Tether spotlight calls for greater scrutiny

1 min read

Regulators need to step up scrutiny on Tether amid fresh turbulence hitting the crypto industry, as some hedge fund firms are shorting the world’s third-most traded token, warned the CEO of a leading financial advisory and fintech.

“Following weeks of turmoil in crypto, there’s now another matter on the horizon: reports that some hedge funds are shorting Tether, the $66 bln stablecoin,” said deVere Group’s Nigel Green.

“If true, it suggests that they are hoping to cash in on bets of issues with the token. It signals that they believe recent turbulence in the market could drag Tether’s value below its flagged-up 1-to-1 exchange with the U.S. dollar.

“This scenario would be extremely damaging to the wider digital assets ecosystem,” Green said.

Tether (USDT) is a stablecoin, which is pegged to a currency, in this case, the U.S. dollar.

Stablecoins’ name highlights the idea that the peg supposedly makes them less volatile than cryptocurrencies such as Bitcoin or Ether, which can vary widely in value.

When a stablecoin is established, there is a reserve for the assets, which are held as collateral.

“How Tether is backed remains a mystery – there are no undisclosed audits. But due to its promise of 1-to-1 with the dollar, it should have at least $66 bln in reserves to support the coin,” said Green.

“With all the recent drama in the crypto market, we urgently need greater transparency. I am calling on Tether to reveal the extent of their holdings to finally put to bed the speculation, which drives fear, uncertainty and doubt.”

The deVere chief executive also called for greater regulatory scrutiny of the token and the wider industry.


“The U.S. Commodity Futures Trading Commission (CFTC) stated in its recent court filing against FTX founder Sam Bankman-Fried that digital assets like Tether are commodities. As such, they have the authority to ramp up their oversight on the token.”

“What’s needed is a strong regulatory framework to be established and approved at an international level,” said Green, a long-time advocate of the regulation of cryptocurrencies as digital currencies are set to play an ever-greater role in the international financial system.

“Such regulation will help protect investors, tackle cryptocurrency criminality, and reduce the possibility of disrupting financial stability, as well as offering a potential long-term economic boost to those countries which introduce it.”

He had earlier noted that one of the best ways to address some of the regulatory issues was via exchanges.

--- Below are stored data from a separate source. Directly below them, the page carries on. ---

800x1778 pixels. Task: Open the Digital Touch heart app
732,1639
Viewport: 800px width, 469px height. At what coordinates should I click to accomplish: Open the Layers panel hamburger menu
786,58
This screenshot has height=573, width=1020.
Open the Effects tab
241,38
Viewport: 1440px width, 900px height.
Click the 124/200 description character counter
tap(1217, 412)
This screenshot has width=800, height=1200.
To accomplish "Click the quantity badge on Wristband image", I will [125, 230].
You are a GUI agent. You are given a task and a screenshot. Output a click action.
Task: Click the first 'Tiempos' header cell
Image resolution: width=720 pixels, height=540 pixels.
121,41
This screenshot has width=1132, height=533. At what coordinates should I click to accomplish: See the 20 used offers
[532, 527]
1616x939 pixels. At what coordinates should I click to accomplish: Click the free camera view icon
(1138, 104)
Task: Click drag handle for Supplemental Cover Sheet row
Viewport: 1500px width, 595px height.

“Nearly all foreign exchange transactions go through banks or currency houses and this is what needs to happen with cryptocurrencies. When flows run through regulated exchanges, it will be much easier to tackle potential wrongdoing, such as money laundering, and make sure tax is paid.”

“As recent events underscore, greater transparency and regulation is urgently needed in the industry if the crypto ecosystem is to thrive and fulfill its massive potential,” Green concluded.